You are being very, very U!
If it wasn't for all of the time and money and LOVE that his step-mam invited in him, your DS would never have even realised that he had a gift and a passion for this martial art.
I can totally understand why you want to be there - you are proud of him and want him to know it - but so are they, and they are the ones who have worked with him to achieve this. It is THEIR moment, not yours!
You can tell him how much you support him, and how proud you are of him, You on't need to be on the spot for this any more than you have been for his previous competitions (there must have been a few or he wouldn't have been invited to take part in this prestigious event). Please, please don't spoil this for them, and for him - they )his step-mum in particular) will know enough about the sport to praise him on particular things and actions, and he will appreciate that - and also, their attention will be solely on him for this day, and not divided between him and your DDs.
Be generous- let them have this wonderful moment that they have both/all worked for. Perhaps there will be a video that they can buy so that you will have a record of his achievement to enjoy in your home and share with friends.

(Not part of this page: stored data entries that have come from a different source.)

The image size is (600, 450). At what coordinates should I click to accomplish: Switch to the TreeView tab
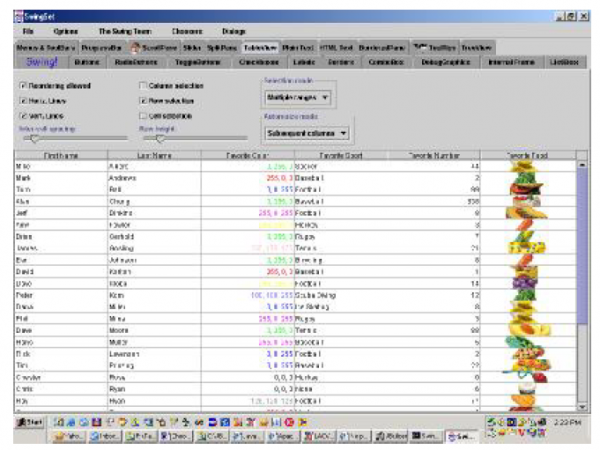(476, 47)
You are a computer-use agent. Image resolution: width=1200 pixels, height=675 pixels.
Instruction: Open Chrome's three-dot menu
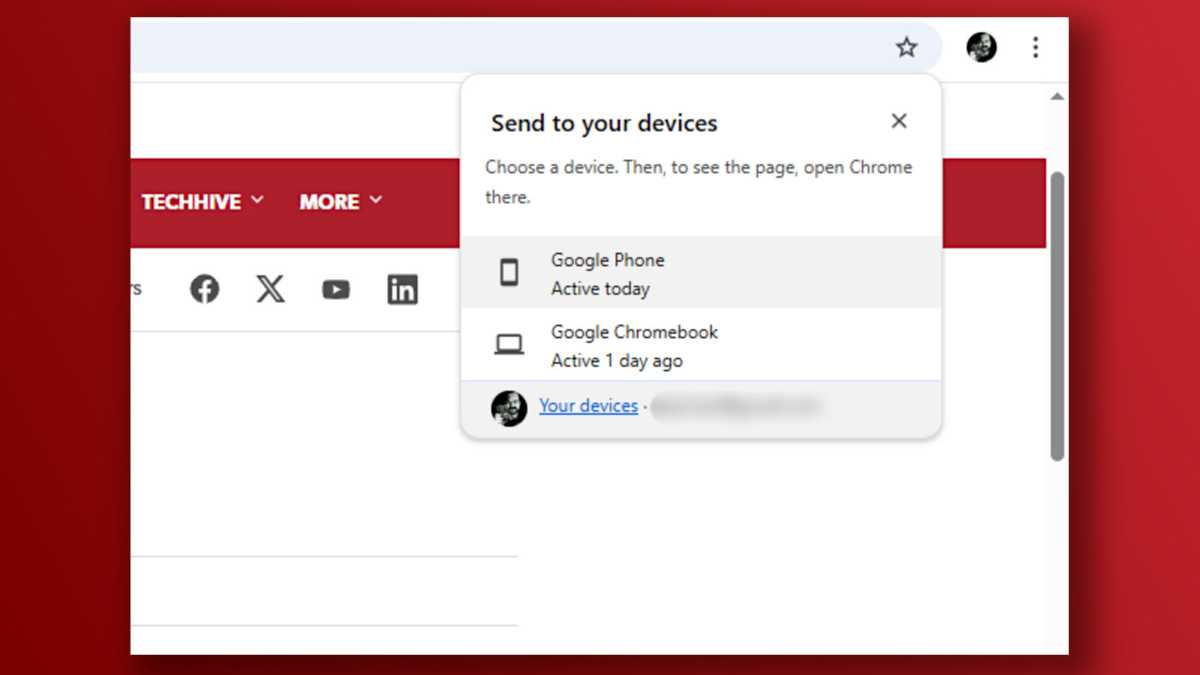coord(1036,47)
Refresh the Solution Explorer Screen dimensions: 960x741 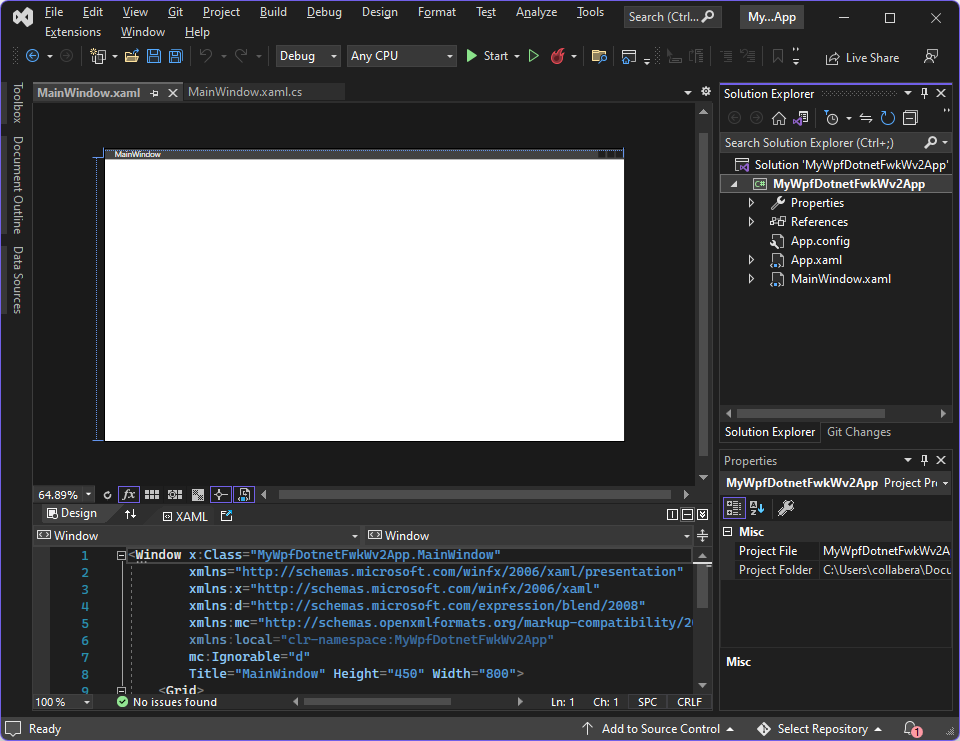pos(887,117)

If you insist on going because it's "your" weekend, it will poison your relationship with them forever, and worse (as you may be prepared to do that) will turn his triumph to ashes because of the trouble it causes between you and his dad and step-mam.
And what if, further down the line, you need a swap for a weekend, and you have soiled the nest so much they tell you to stuff it?
Or maybe someone independent could ask your ds, just a simple question if there's 2 tickets and 4 people who want to go. And you all agree to honour whatever he decides
Someone suggested this - while it's fine in theory, in practice it makes him choose between you - don't even think of it. Never make him choose between you unless it's "Would you rather go to the football with dad this weekend or to the zoo with me?" sort of thing.
Just don't. It's cruel to him and will tear him up - and what will you feel if he chooses his dad and step-mam? Whoever is not chosen its going to feel rejected.
Swap the weekend, let them have a great time, and ask him all about it when he gets home.
She sounds a wonderful step-parent - if only they were all so caring.